Ethicists, of course, worry about a world in which a society chooses which parts of the brain are necessary to qualify an individual as human. If today we decide that a person in a persistent vegetative state is obviously not one of us, then tomorrow why not the woman who is severely retarded, or the man rendered speechless and immobile by a stroke? Having treated patients in all three states, it seems to me that there are clear distinctions. Even people who are severely retarded or paralyzed can experience something--can sense touch or taste food or feel pleasure. But in the endless coma of anencephaly or a persistent vegetative state, there is nothing.

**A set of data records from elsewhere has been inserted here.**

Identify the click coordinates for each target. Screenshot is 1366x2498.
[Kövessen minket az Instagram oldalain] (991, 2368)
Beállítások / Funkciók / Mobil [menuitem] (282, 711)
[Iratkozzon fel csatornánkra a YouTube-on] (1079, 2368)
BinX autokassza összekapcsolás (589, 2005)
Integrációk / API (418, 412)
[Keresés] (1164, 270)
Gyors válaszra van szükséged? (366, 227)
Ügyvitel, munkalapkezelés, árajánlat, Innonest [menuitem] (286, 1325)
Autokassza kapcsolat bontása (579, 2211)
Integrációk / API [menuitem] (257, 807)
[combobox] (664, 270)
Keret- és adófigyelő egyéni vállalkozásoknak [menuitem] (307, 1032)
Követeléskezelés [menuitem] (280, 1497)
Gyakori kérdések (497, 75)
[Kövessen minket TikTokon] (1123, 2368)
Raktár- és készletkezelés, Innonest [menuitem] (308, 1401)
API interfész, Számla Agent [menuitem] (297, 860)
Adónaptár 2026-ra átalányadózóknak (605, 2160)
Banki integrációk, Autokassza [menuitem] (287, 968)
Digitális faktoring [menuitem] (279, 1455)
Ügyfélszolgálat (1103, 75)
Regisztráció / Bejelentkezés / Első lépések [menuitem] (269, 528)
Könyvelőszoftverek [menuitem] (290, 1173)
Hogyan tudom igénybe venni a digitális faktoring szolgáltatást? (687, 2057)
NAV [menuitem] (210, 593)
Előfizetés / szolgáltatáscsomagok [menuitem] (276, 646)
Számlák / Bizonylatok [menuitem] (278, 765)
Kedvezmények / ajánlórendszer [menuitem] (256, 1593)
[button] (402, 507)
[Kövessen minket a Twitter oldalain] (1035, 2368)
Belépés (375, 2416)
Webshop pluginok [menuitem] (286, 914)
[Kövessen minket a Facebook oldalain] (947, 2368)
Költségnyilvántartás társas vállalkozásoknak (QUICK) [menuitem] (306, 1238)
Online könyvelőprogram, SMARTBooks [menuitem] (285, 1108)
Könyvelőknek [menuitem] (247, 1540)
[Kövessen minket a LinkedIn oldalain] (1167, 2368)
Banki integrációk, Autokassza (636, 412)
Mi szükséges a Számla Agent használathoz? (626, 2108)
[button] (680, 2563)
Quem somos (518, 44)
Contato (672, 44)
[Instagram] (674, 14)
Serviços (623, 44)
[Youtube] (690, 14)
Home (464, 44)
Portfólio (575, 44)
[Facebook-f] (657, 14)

So, were I to lapse into a persistent vegetative state or have a child born without a higher brain, I would desperately want the organs taken for donation in the hope that they might help others live. But, having said that, would I want society to allow me, as a practicing physician, to act on these instincts by declaring all patients with these conditions dead? Now I balk.

Although science and logic say these patients are dead, emotion shouts, no, they’re alive! When I touch them, they’re warm. When I place a stethoscope on their rising chests, I hear air moving and the vibrant beating of their hearts. George Annas, a lawyer at the Boston University School of Public Health, argues for a commonsense solution. Dead is when you’d bury someone, he says. To me the way to resolve the issue is to decide whether you’d bury someone with a beating heart. And the answer is no. In our society, being buried alive is the ultimate fear.

I have to agree. I just can’t see putting people whose hearts are still beating and whose lungs are still breathing six feet under in a box-- no matter how hopelessly comatose they may be. And with only a brain stem, those feats can in some fashion be performed.

So, reluctantly, I conclude that baby Theresa was alive and had to be allowed to die. Too bad we lost her organs.